4. The method for collecting metadata information of a large data cluster according to claim 1, wherein receiving the execution plan returned by the large data cluster corresponding interface when it is monitored that the execution of the computing operation is completed comprises:

When feedback information returned by the nodes of the big data cluster is received, judging that the execution of the computing operation is completed;

and receiving an execution plan returned after the calculation operation is completed through the large data cluster corresponding interface.

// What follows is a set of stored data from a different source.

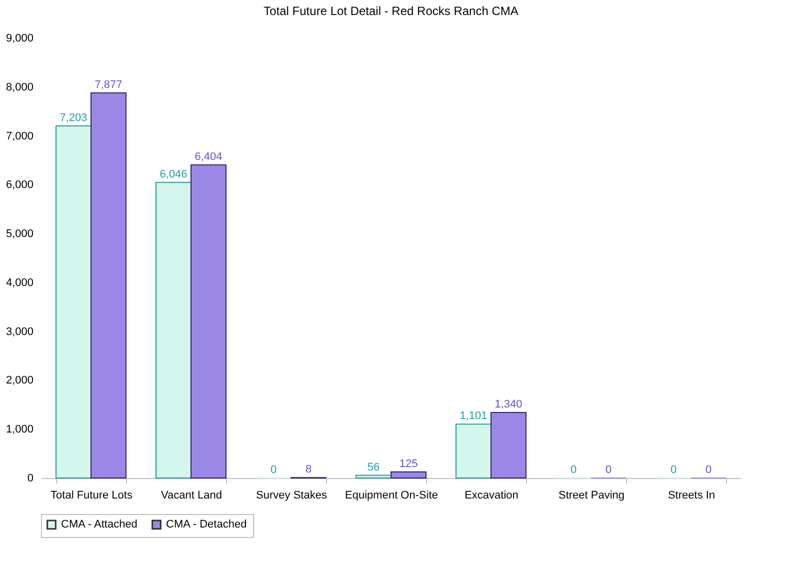  Describe the element at coordinates (20, 430) in the screenshot. I see `y-tick-label: 1,000` at that location.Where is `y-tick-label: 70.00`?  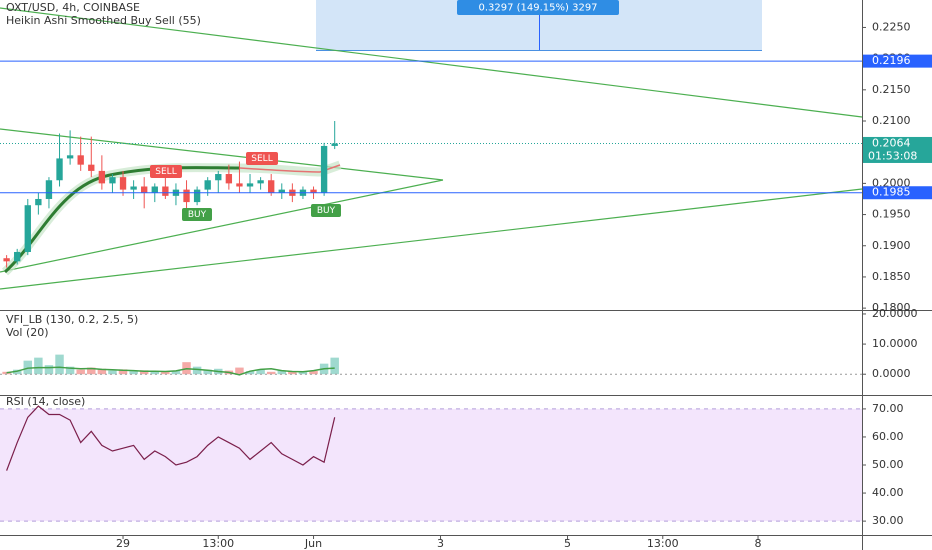 y-tick-label: 70.00 is located at coordinates (888, 408).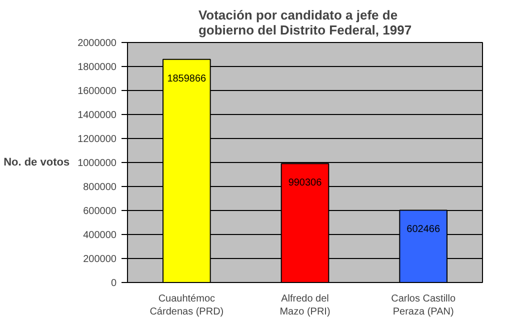 Image resolution: width=524 pixels, height=322 pixels. Describe the element at coordinates (187, 78) in the screenshot. I see `data-label: 1859866` at that location.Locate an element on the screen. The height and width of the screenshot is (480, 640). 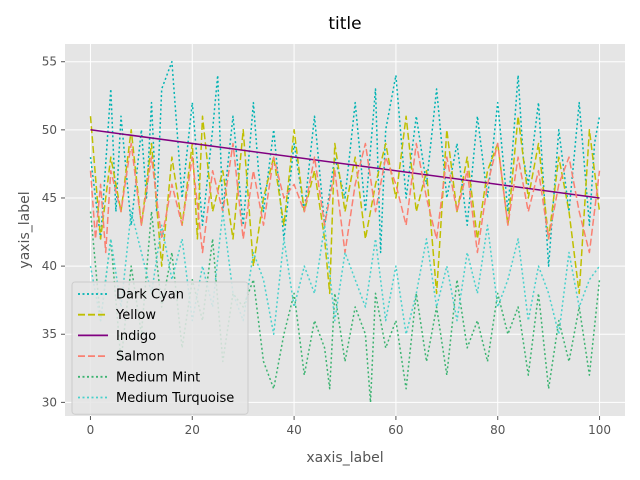
legend-box is located at coordinates (160, 348).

5. The method for collecting metadata information of big data clusters according to any one of claims 1 to 4, wherein after the metadata information stored in the relational database is imported into the big data warehouse in the manner of Sqoop data import, the method further comprises:

identifying data information of which the metadata information is identical to the history data in the large data warehouse as repeated data information;

and deleting repeated data information in the metadata information in the large data warehouse to obtain newly added metadata information.

6. A device for collecting metadata information of a big data cluster, comprising:

A physical execution plan distribution unit, configured to distribute the physical execution plan to computing nodes of the big data cluster based on the physical execution plan;

a computing operation monitoring unit, configured to execute a computing operation corresponding to the task on the computing node, and monitor the computing operation process;

the target content acquisition unit is used for acquiring an input and output identifier in an execution plan, distinguishing source information attributes of the corresponding content according to the input and output identifier, and obtaining target content, wherein the source information attributes comprise input source information and output source information;

a metadata information extraction unit for extracting metadata information in the target content and storing the metadata information in a relational database;

7. A computer device comprising a memory and a processor, the memory having stored therein a computer program, the processor implementing a method of collecting metadata information for a big data cluster according to any of claims 1 to 5 when the computer program is executed.

8. A computer-readable storage medium, wherein a computer program is stored on the computer-readable storage medium, and the computer program, when executed by a processor, implements the method for collecting metadata information of a big data cluster according to any one of claims 1 to 5.